=== HOW TO COMPLETE THIS TASK ===
Scan the records below for the line containing "[Partager sur Facebook] (45, 400)" and the line containing "En savoir plus (229, 1935)". Copy both, plus every line between, exactly.

Saved data entries

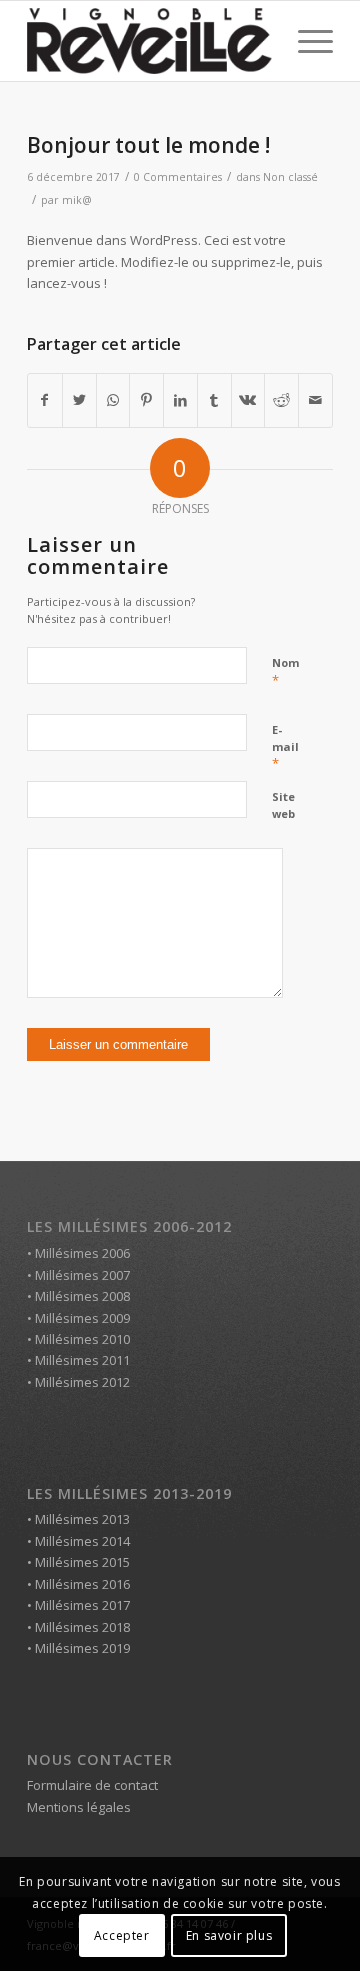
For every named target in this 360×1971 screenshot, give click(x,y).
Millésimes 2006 (82, 1253)
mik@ (77, 200)
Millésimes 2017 (82, 1605)
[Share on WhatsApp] (113, 400)
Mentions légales (79, 1807)
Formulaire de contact (92, 1785)
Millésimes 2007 (82, 1275)
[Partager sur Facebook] (45, 400)
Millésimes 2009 (82, 1318)
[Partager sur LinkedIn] (180, 400)
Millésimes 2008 (82, 1296)
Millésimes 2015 (82, 1562)
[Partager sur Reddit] (281, 400)
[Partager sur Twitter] (79, 400)
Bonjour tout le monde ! (148, 145)
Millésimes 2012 (82, 1382)
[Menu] (305, 41)
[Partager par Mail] (315, 400)
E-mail (285, 747)
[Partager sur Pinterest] (146, 400)
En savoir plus (229, 1935)
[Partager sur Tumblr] (214, 400)
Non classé (290, 177)
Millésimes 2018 (82, 1627)
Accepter (122, 1935)
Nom (285, 672)
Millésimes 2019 (82, 1648)
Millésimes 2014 (82, 1541)
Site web (283, 805)
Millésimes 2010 (82, 1339)
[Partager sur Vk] (248, 400)
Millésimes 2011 (82, 1360)
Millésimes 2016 (82, 1584)
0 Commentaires (178, 177)
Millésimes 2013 (82, 1519)
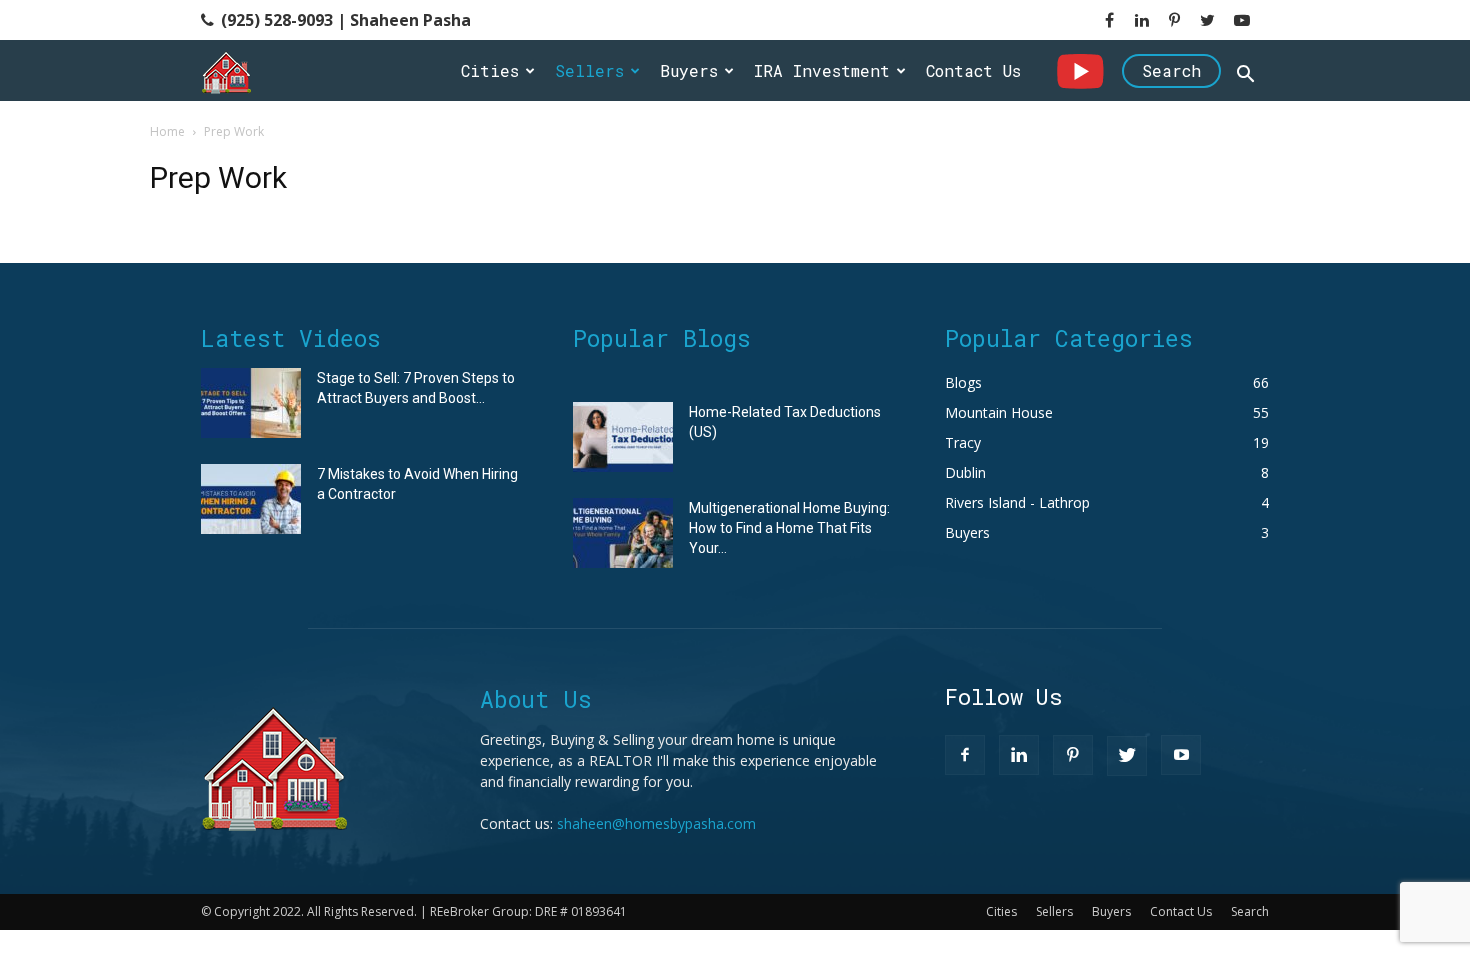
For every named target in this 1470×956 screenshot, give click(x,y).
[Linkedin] (1019, 755)
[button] (1245, 76)
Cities (490, 70)
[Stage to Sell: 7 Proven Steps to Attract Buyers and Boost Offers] (251, 403)
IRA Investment (822, 70)
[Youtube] (1181, 755)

=== YOUR SOLUTION ===
[Partager sur Facebook] (45, 400)
Millésimes 2009 (82, 1318)
[Partager sur LinkedIn] (180, 400)
Millésimes 2008 (82, 1296)
Millésimes 2015 (82, 1562)
[Partager sur Reddit] (281, 400)
[Partager sur Twitter] (79, 400)
Bonjour tout le monde ! (148, 145)
Millésimes 2012 (82, 1382)
[Menu] (305, 41)
[Partager par Mail] (315, 400)
E-mail (285, 747)
[Partager sur Pinterest] (146, 400)
En savoir plus (229, 1935)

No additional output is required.